(Dataset items)
-------------------------

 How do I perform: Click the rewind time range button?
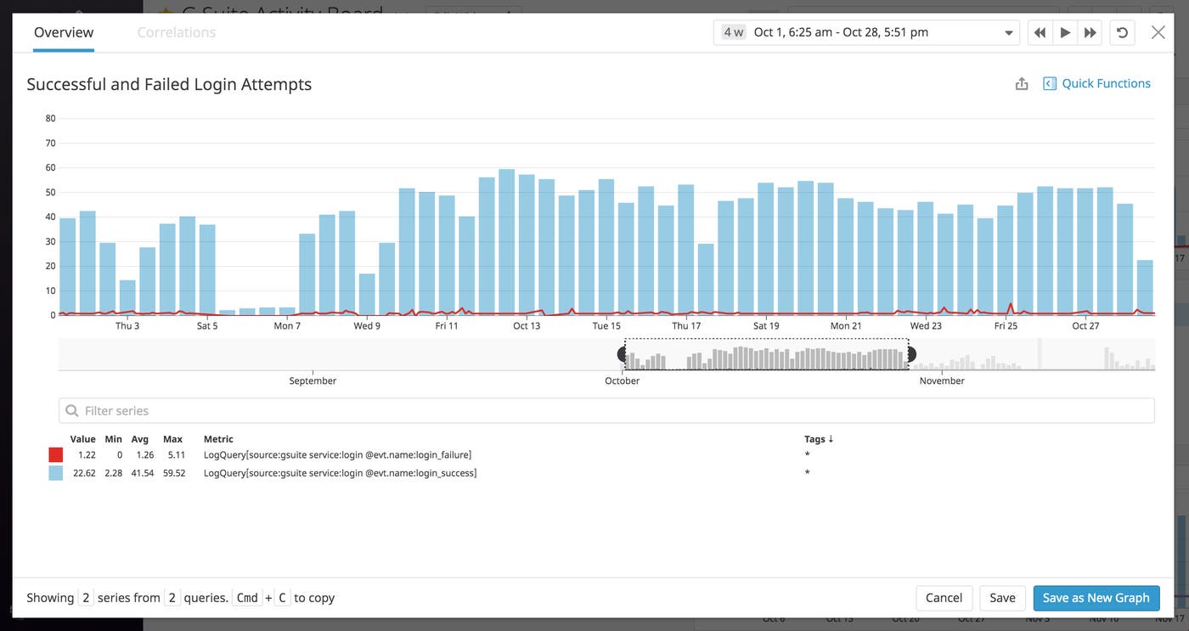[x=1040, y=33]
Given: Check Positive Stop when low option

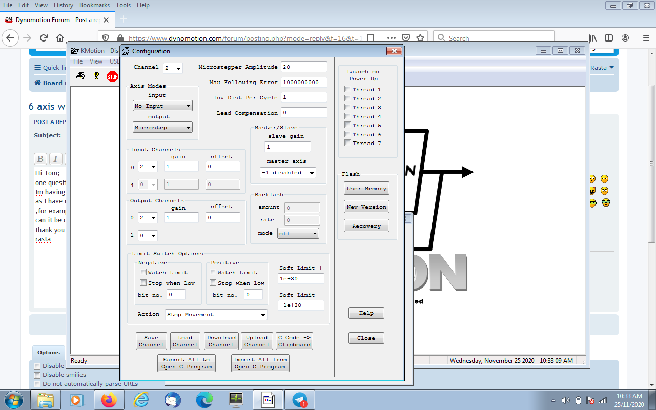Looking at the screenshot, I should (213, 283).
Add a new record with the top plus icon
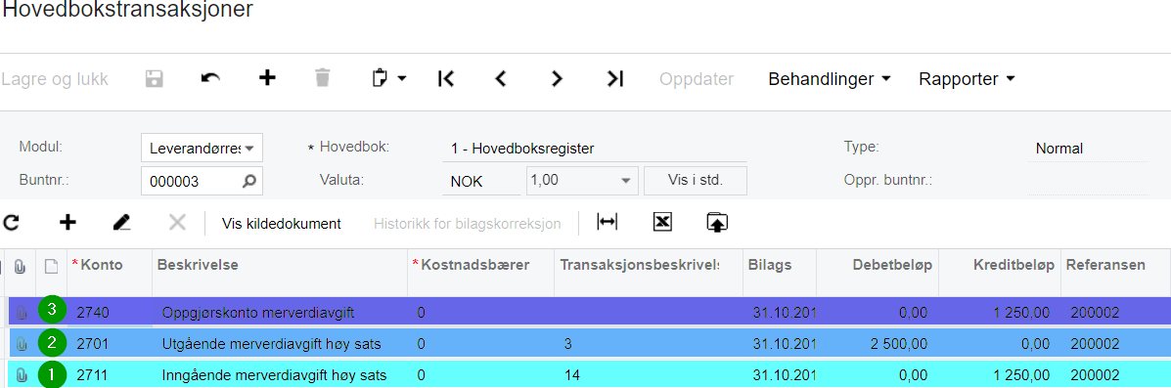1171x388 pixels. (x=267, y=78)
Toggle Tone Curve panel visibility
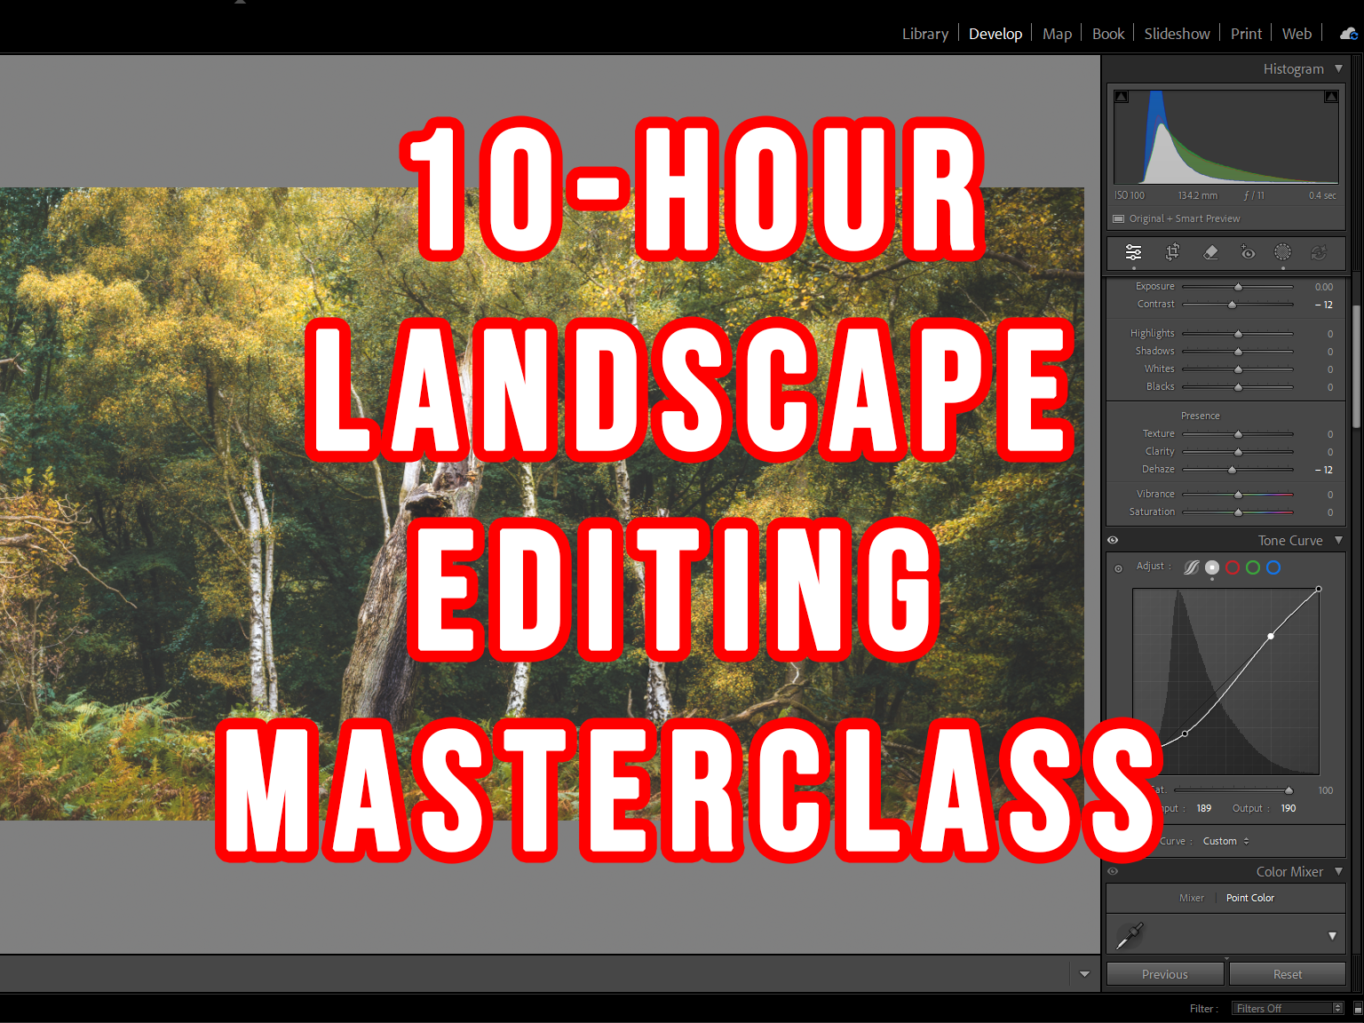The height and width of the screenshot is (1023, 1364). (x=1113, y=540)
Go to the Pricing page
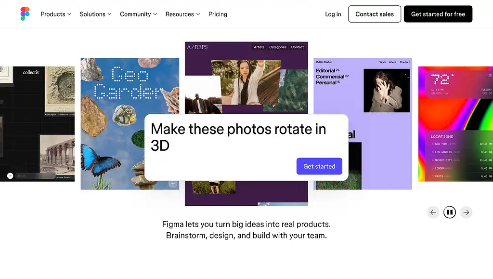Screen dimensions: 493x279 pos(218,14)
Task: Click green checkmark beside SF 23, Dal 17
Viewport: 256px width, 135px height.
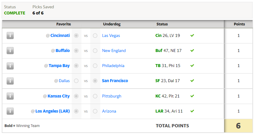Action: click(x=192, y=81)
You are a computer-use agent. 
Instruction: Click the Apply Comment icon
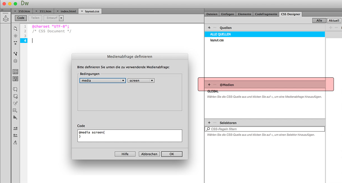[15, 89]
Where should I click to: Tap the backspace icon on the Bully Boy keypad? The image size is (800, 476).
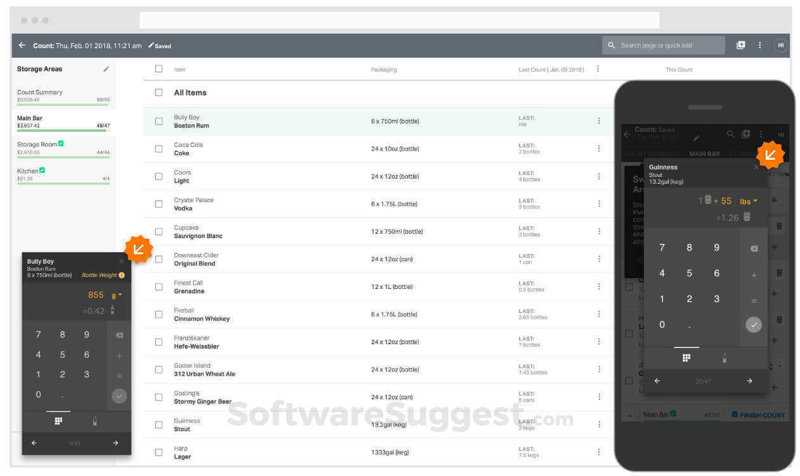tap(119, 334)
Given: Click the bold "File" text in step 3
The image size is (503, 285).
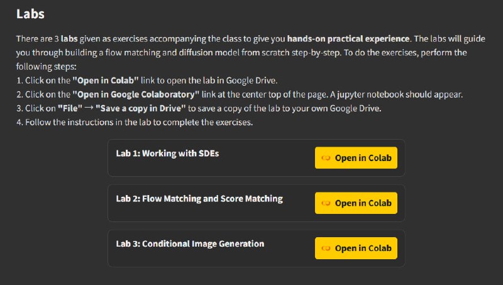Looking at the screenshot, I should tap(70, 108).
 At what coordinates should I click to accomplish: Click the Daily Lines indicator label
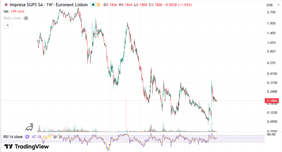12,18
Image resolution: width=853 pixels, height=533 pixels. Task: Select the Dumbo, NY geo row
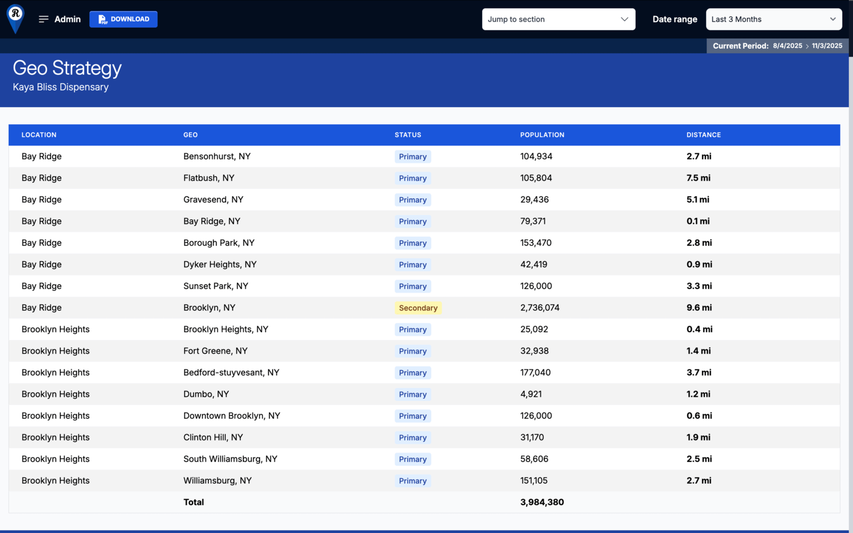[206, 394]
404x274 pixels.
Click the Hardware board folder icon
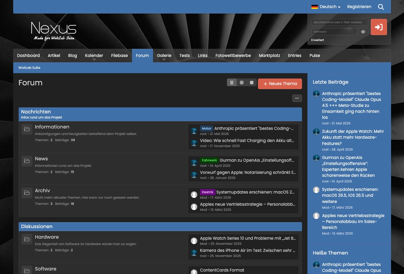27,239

-------------------------

• _Exercise brief_
No pictures belong in the copy; output every record exactly.

• _Task solution_
 How do I perform: Click the rewind time range button?
[x=1040, y=33]
Given: Check Positive Stop when low option

Looking at the screenshot, I should (213, 283).
Add a new record with the top plus icon
1171x388 pixels. (x=267, y=78)
Toggle Tone Curve panel visibility
The height and width of the screenshot is (1023, 1364). (x=1113, y=540)
Go to the Pricing page
Screen dimensions: 493x279 pos(218,14)
Task: Click green checkmark beside SF 23, Dal 17
Viewport: 256px width, 135px height.
Action: click(x=192, y=81)
You are a computer-use agent. 
Instruction: Click the Apply Comment icon
[15, 89]
Where should I click to: Tap the backspace icon on the Bully Boy keypad? The image size is (800, 476).
tap(119, 334)
Given: Click the bold "File" text in step 3
The image size is (503, 285).
Looking at the screenshot, I should tap(70, 108).
 At what coordinates should I click to accomplish: Click the Daily Lines indicator label
12,18
Image resolution: width=853 pixels, height=533 pixels. Task: Select the Dumbo, NY geo row
[206, 394]
404x274 pixels.
Click the Hardware board folder icon
27,239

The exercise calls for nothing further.